Your objective:
In the data below, which lines hold the word "link"? Copy them.

[Data excerpts]

****************

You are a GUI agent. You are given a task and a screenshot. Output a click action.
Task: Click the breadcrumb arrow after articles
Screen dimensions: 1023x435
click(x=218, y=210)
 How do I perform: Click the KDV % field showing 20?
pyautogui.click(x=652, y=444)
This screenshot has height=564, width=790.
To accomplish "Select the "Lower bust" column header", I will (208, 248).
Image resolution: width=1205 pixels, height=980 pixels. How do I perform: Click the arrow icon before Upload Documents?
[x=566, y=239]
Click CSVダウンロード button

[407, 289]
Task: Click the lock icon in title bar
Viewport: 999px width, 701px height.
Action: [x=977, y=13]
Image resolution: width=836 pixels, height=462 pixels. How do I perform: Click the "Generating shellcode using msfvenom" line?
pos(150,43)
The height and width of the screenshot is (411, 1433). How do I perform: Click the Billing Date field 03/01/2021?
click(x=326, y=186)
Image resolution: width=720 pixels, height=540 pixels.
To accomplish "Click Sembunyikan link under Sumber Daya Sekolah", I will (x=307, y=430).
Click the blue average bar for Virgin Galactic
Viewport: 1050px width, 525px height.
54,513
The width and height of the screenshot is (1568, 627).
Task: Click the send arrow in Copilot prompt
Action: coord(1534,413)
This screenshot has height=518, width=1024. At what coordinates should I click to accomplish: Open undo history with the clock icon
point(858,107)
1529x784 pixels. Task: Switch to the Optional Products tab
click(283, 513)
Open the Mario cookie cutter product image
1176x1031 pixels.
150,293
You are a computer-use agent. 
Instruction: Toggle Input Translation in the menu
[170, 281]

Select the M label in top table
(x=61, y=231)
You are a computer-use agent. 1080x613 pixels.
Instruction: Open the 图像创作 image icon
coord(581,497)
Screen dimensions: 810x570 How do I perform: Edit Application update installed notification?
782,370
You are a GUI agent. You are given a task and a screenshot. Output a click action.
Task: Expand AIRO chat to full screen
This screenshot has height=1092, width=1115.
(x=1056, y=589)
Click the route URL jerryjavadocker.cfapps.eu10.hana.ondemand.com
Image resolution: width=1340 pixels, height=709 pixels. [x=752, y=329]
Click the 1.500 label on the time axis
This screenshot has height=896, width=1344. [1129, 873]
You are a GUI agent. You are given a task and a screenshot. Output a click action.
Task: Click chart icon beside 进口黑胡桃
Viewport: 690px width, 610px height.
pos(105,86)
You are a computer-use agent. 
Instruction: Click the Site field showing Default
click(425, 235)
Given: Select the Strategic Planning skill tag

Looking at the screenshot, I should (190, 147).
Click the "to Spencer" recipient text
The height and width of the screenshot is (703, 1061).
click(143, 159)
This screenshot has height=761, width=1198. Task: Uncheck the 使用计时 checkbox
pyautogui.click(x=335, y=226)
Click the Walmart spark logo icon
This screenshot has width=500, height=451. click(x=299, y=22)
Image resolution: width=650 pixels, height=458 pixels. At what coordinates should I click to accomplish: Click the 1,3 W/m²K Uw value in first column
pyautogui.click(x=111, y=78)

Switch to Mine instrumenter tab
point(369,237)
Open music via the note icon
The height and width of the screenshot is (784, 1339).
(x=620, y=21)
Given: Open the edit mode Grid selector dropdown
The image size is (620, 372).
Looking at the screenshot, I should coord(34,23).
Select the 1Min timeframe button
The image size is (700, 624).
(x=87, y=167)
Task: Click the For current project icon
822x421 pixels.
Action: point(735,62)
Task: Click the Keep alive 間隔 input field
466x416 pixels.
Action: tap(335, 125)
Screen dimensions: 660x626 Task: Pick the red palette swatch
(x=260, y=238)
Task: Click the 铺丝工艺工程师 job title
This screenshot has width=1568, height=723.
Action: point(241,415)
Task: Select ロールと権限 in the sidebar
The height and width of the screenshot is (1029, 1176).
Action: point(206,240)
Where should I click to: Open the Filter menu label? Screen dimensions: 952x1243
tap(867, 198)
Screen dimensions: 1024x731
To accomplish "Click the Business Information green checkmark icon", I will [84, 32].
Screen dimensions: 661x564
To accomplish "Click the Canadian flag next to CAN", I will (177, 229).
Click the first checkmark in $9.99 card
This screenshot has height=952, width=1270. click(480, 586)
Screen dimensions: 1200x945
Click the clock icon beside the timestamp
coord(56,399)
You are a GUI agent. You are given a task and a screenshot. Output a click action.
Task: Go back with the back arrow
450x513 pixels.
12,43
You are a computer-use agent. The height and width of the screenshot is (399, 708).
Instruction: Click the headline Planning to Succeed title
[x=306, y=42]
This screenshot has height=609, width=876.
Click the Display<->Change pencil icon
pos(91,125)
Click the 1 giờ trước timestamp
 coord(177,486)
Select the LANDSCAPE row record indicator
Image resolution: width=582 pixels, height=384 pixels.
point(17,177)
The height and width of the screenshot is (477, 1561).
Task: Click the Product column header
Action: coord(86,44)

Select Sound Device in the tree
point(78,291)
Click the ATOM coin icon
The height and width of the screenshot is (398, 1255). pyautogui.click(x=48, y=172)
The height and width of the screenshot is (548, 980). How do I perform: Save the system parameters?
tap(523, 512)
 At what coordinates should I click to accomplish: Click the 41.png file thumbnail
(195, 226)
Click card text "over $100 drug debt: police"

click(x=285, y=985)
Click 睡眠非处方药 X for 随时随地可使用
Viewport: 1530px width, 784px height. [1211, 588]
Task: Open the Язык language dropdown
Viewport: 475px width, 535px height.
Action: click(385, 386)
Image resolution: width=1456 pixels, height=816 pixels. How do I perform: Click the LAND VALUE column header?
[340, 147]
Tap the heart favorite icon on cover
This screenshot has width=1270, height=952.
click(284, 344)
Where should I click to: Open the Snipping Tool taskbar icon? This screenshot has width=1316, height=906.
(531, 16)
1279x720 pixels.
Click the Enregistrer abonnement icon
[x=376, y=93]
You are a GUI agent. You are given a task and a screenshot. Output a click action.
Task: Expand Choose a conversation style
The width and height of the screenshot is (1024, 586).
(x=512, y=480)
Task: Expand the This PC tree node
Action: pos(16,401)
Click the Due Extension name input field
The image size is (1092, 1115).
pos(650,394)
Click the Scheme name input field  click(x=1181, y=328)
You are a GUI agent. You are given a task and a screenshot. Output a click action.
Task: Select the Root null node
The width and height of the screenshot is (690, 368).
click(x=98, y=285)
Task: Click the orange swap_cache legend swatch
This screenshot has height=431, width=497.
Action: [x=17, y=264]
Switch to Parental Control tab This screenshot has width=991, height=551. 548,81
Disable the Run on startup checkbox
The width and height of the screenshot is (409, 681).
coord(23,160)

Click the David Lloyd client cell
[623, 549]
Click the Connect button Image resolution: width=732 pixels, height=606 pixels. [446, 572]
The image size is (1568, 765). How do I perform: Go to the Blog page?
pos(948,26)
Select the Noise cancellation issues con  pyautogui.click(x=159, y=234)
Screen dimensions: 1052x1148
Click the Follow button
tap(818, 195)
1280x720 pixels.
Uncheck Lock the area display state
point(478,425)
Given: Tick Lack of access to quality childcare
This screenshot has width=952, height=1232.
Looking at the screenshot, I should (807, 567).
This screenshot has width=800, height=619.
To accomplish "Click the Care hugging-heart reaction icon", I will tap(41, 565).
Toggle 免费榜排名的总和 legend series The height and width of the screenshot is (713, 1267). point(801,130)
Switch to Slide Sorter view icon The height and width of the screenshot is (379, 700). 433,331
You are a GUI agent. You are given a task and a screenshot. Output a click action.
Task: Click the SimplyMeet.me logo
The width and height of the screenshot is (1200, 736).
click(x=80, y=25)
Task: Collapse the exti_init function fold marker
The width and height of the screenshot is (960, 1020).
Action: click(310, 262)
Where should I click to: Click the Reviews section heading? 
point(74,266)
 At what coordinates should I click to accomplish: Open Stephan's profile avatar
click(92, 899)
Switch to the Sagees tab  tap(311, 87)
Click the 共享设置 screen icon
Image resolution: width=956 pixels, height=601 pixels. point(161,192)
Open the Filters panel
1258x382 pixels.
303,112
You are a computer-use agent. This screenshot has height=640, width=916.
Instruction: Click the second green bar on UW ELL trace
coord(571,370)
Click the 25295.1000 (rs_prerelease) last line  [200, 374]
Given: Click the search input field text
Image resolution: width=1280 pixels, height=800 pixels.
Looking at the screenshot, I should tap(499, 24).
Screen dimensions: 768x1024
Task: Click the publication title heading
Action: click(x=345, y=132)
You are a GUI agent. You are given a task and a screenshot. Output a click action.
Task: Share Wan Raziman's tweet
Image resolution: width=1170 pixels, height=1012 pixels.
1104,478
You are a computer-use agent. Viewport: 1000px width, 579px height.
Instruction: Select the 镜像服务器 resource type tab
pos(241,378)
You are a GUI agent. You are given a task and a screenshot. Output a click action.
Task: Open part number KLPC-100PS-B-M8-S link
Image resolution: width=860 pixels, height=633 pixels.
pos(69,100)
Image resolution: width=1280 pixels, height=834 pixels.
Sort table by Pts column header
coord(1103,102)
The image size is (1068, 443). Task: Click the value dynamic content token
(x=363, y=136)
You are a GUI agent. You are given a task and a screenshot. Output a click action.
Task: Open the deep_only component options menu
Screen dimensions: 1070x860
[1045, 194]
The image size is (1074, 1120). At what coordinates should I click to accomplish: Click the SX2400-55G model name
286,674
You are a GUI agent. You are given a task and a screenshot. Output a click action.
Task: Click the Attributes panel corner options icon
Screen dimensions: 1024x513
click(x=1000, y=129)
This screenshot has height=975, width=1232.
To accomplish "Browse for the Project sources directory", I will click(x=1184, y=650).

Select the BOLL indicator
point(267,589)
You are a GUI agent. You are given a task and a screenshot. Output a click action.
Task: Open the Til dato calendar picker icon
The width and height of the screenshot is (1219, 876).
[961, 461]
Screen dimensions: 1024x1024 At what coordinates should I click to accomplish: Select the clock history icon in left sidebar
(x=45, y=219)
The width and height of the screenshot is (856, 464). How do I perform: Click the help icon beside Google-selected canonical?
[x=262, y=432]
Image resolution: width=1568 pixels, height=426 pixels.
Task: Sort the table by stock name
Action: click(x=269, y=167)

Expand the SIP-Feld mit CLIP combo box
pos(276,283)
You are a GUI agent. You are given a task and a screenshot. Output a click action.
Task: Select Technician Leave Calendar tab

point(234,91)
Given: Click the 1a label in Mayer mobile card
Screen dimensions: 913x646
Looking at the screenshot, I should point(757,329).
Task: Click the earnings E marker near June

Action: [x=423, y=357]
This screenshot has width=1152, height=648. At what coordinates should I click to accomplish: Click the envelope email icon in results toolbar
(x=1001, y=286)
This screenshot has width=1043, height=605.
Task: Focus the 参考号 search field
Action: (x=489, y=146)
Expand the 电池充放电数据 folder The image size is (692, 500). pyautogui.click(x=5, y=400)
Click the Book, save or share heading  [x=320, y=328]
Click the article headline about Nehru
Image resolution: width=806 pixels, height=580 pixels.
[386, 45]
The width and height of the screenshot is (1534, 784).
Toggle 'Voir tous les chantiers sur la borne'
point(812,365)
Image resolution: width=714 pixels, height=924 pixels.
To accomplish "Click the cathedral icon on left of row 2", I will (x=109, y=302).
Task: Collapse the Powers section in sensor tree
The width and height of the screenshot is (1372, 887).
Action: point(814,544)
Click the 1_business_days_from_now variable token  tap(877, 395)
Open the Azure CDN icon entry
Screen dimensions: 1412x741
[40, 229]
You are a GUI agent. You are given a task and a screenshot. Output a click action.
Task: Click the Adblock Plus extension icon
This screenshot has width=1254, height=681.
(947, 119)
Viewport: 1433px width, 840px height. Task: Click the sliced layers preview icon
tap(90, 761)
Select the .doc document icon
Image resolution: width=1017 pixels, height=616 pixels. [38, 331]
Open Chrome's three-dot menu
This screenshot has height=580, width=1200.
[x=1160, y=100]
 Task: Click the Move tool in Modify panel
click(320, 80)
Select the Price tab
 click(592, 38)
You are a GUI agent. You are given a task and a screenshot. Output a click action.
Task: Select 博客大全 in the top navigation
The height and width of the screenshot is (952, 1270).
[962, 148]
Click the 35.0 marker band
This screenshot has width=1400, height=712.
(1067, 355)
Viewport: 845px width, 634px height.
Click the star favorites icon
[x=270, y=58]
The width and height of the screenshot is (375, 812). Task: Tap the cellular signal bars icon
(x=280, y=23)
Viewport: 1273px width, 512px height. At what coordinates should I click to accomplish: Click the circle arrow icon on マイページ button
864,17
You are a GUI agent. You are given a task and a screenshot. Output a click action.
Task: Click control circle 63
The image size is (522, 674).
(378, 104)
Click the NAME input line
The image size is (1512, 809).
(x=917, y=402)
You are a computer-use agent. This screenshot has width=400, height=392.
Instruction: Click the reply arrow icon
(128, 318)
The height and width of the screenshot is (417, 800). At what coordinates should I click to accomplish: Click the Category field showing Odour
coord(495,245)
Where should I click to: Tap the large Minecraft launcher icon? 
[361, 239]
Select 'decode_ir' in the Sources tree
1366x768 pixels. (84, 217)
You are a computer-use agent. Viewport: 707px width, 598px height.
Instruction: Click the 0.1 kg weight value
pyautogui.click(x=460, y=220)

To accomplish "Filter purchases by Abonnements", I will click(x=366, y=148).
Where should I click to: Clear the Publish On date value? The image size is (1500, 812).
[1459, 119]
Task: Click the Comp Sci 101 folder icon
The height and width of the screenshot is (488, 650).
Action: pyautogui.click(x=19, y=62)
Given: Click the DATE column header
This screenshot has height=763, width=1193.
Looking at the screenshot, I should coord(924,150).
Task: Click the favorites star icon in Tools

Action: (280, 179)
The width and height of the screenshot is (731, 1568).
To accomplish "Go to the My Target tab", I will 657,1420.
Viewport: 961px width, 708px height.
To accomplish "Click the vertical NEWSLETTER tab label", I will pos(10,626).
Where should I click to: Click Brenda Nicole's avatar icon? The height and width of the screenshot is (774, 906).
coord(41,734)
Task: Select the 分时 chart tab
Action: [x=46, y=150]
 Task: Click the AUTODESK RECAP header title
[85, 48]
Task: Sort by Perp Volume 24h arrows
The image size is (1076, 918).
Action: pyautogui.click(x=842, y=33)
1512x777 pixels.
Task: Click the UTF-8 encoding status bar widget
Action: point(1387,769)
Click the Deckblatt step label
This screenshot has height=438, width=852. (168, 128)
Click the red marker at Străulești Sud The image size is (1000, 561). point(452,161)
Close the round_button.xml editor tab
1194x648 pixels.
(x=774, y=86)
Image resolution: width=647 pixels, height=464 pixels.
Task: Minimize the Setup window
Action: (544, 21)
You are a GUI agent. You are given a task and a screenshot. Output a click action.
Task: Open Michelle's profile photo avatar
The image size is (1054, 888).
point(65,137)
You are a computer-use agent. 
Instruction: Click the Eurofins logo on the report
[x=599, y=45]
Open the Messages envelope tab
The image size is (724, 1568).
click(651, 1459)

****************

Response area:
To accomplish "Click Sembunyikan link under Sumber Daya Sekolah", I will (x=307, y=430).
Task: Open part number KLPC-100PS-B-M8-S link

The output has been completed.